Lightoj 1010-Knights in Chessboard

Though it is simple but has a twist when any dimension of the board is 2.Let a & b be the dimension of the board. It will be better if you 1st draw some board where a=2 and  b may be an odd or even number greater than or equal to a .  After that just calculate the number of knight with the condition which has been given in problem. If a!=2 & b!=2 then the calculation is quite easy.Just multiply a&b and take their ceil. 

/***
Md.
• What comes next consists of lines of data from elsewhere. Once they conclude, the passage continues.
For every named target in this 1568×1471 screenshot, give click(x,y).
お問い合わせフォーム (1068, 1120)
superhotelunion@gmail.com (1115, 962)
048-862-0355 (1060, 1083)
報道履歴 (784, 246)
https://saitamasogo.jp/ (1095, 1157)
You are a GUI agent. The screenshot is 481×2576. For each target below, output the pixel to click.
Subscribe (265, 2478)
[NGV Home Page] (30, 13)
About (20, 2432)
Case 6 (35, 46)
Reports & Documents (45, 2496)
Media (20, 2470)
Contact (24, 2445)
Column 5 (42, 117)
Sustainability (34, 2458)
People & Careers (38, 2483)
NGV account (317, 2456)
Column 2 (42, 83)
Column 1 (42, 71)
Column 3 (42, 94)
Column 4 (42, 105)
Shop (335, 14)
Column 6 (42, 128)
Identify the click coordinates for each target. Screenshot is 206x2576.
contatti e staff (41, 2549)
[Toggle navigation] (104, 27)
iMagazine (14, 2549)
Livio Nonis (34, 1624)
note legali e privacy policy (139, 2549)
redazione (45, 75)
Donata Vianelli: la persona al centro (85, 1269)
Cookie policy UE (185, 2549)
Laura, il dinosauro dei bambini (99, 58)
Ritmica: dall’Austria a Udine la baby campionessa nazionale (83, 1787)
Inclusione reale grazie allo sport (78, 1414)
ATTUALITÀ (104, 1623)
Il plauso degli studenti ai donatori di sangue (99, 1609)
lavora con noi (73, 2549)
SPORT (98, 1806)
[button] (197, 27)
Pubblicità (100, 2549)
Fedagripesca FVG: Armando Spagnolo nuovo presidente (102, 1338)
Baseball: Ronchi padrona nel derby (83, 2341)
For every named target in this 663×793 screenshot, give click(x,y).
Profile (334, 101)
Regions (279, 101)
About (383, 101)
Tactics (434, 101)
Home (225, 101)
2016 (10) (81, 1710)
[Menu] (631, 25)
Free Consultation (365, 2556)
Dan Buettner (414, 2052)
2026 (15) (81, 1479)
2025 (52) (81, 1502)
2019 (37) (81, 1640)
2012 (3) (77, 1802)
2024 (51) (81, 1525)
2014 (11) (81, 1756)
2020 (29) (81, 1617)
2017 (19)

Namzul Hasan
Shahjalal University of Science & Technology,Sylhet.
hasan08sust@gmail.com
***/
#include<bits/stdc++.h>
using namespace std ;
typedef long long ll ;
typedef int in ;
typedef unsigned long long ull ;
const double pi = 2*acos(0) ;
#define maxi 40000
#define pf printf
#define sc scanf
#define pb push_back
#define MEM(x,y) (memset((x),(y),sizeof(x)))
#define MIN(x,y) ((x) < (y) ? (x) : (y))
#define MAX(x,y) ((x) > (y) ? (x) : (y))
#define load(array,size)  for(int i=0 ; i<size ; i++) cin>>array[i]  ;
#define new_line  pf("\n")
#define clear_data(array) memset(array,0,sizeof(array))
#define highest_int 2147483647

int main()
{
    int test ;
    sc("%d",&test) ;
    int cnt =1 ;
    while(test--)
    {
        int a,b ;
        sc("%d %d",&a,&b) ;
        if(a>b)
            swap(a,b) ;
        int x =0 ;
        if(a==1 ||b==1)
          x = a*b ;

          else if(a==2 ||b==2)
          {
              int z =0 ;
              if(a==b)
                x = a*b ;
              else if(b%2==1)
              {
                  x = b+1 ;
              }
              else if(b%2==0)
                {
                    int z =0 ;
                    z = b/2 ;
                    if(z%2==0)
                    {
                       x = (a*b)/2 ;
                    }
                    else
                        x = a+b ;
                }

          }
          else
            x = ((a*b)+1)/2 ;
          pf("Case %d: %d\n",cnt++,x) ;

    }
    return 0;
}